Matrix Management

The irrelevance of solid and dotted reporting lines

When we work with people in increasingly connected matrix, network and virtual organisations we get a lot of questions about reporting lines – what are the benefits and best balance of solid, dotted or just virtual lines. People obsess about the nature of their reporting lines and what they mean.

This focus on reporting lines seems to imply that we can solve our problems through those reporting lines. If we do, then we are using traditional authority and hierarchy to get things done – something that few people think is the right way to lead a modern business. It also implies escalation which always leads to delay and additional cost, and only occasionally leads to better decisions.

During my corporate career I wrestled with this challenge. When I was a manufacturing manager there was a really good quality manager who I wanted to work in all my ad hoc and cross functional teams. Eventually I was using quite a lot of his time and his boss came to me to remind me that his reporting line was to the quality function.

However, this quality manager was critical to some important initiatives that I was driving, so I convinced the business to give me a dotted line reporting relationship with him. Now I had, in theory, a formal right to a certain percentage of his time. Did this help? In reality I was already getting about as much of his time through inviting him onto ad hoc teams, so it didn’t make much difference to his resource allocation. If there was a conflict of priorities, at the end of the day he still knew who his solid line boss was, and so the quality function still got priority. So the dotted line didn’t really help that much.

I often describe dotted lines as “matrix light”, they give the impression of balance but for unimportant issues they are usually not necessary and for important issues they are usually not sufficient.

To try and solve my problem of access to the quality manager, I persuaded the business to give me a solid reporting line too. Now the quality manager has a solid line to me and a solid line to the quality director. Does this solve the problem? In fact, now he has two solid lines, we may as well have none.

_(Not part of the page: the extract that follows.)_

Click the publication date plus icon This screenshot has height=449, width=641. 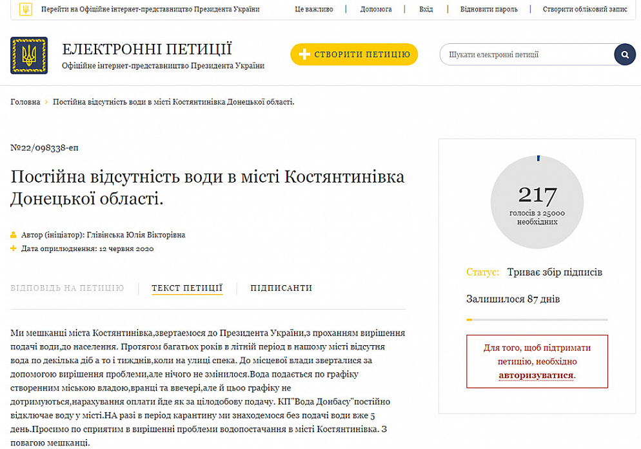click(14, 248)
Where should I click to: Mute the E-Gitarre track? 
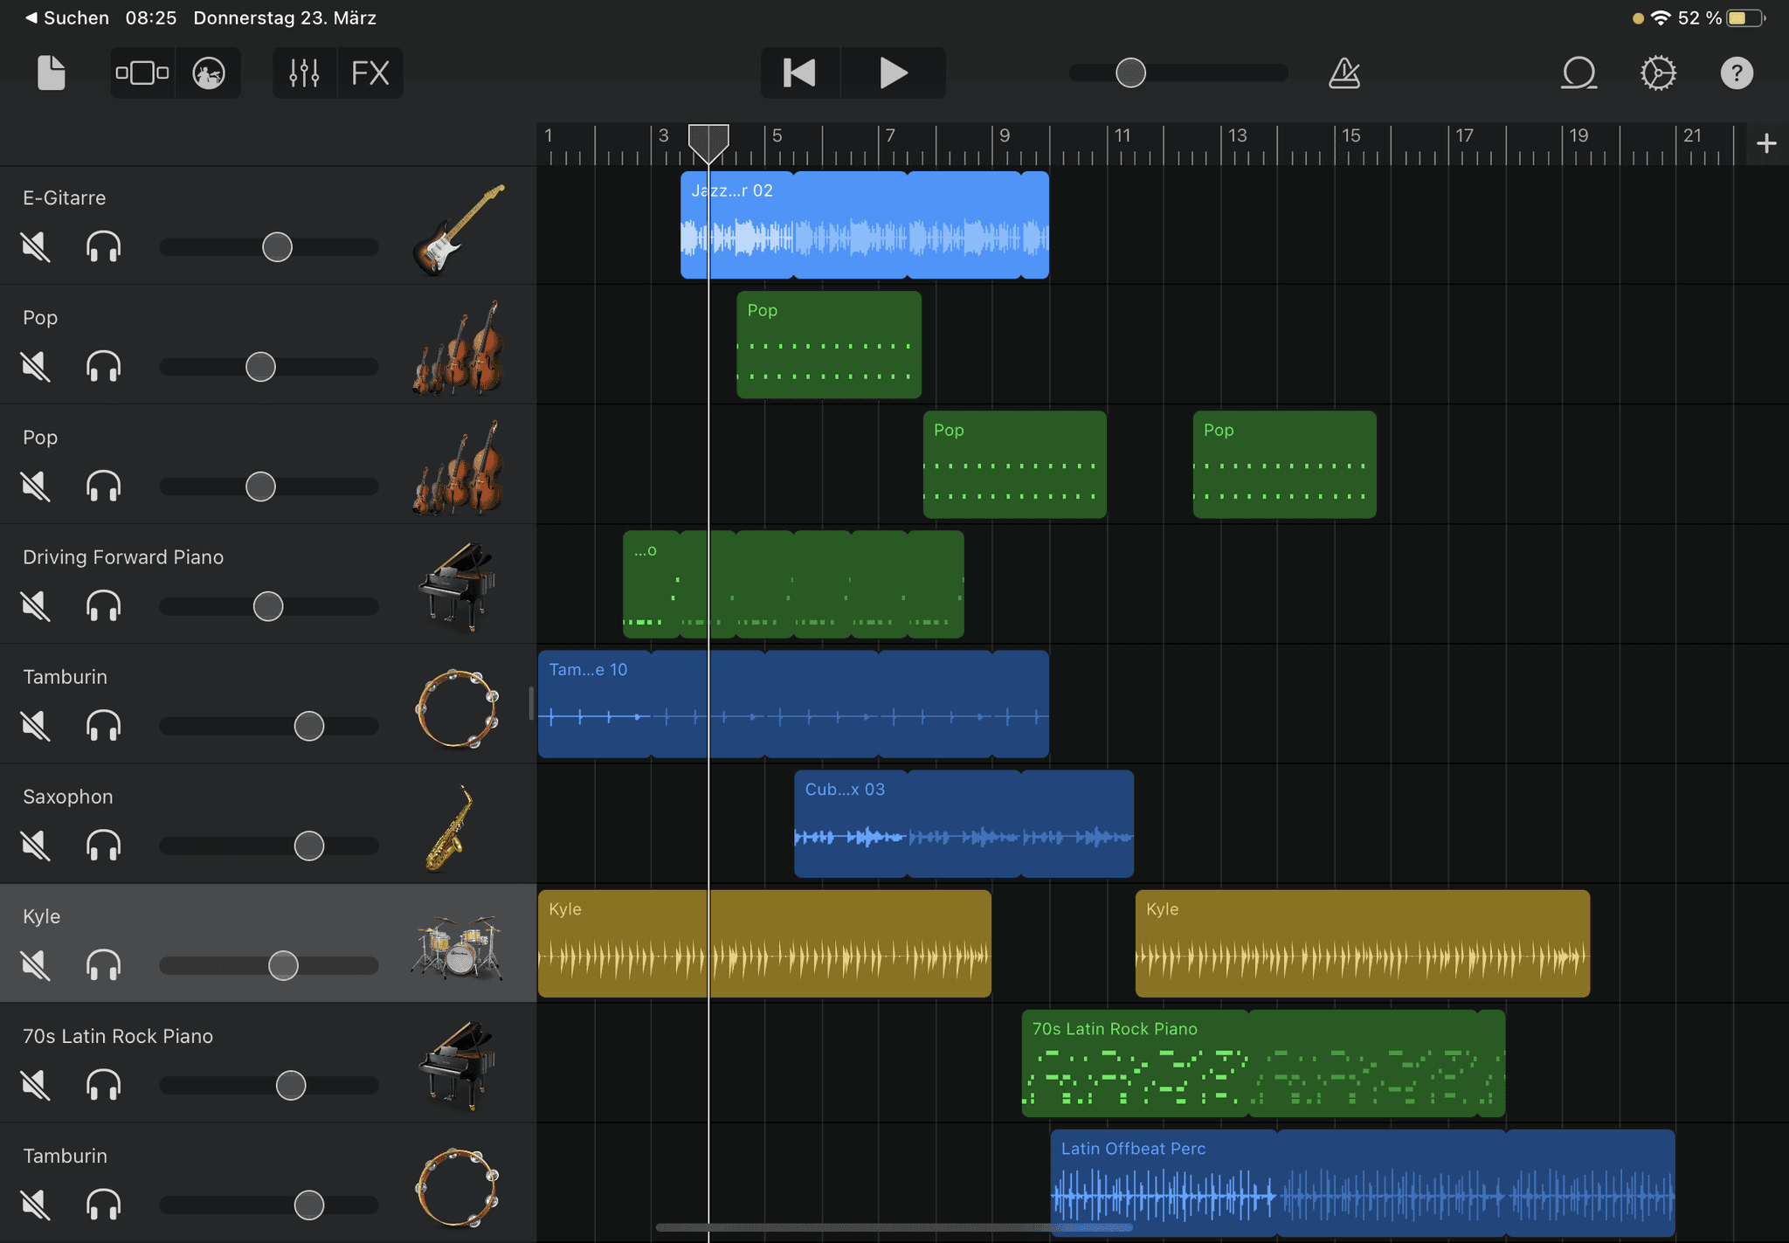36,247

The reporting lines no longer solve the problem, we have to do it through discussion and agreement – just as we did before we wasted so much time adding increasingly solid lines.

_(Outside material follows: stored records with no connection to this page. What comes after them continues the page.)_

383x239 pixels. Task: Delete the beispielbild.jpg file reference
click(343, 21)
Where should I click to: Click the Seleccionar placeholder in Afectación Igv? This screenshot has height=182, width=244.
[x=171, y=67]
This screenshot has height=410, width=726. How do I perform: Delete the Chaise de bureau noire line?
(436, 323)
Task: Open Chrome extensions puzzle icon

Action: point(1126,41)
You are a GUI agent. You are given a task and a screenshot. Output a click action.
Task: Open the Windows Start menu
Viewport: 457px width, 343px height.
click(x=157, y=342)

As organisations mature into more connected and complex ways of working, it’s clear that organisational structure is too blunt and slow an instrument to give us the flexibility we need to succeed. If things have to be referred through multiple reporting lines then any resolution will be slow and top-down.

Reporting lines are traditionally about control and ownership. Collaboration in complex companies should be about engaging with the people you need to get things done irrespective of reporting relationships. Work is becoming more horizontal, it cuts across the traditional vertical silos and reporting lines of function and geography.

Work is also becoming more collaborative, the majority of professional and managerial people now work on multiple teams at the same time. These teams don’t have formal reporting lines but do consume resource and attention.

Imagine if you have two bosses and work on four teams, escalating up reporting lines to resolve your prioritisation is going to be far too slow to get everything done.

It is time we stopped defaulting to hierarchy and reporting lines and thought more about what needs to be done and how we need to engage with others to do this. I know this isn’t as simple as it sounds because reporting lines usually also define budgets, careers and accountabilities. As organisations become increasingly connected we will need to evolve new systems that enable us to account for and recognise the success of increasingly flexible resources, applied to faster changing goals.

If organisations really want to break the silos and encourage horizontal collaboration we really need to redefine the nature of reporting lines.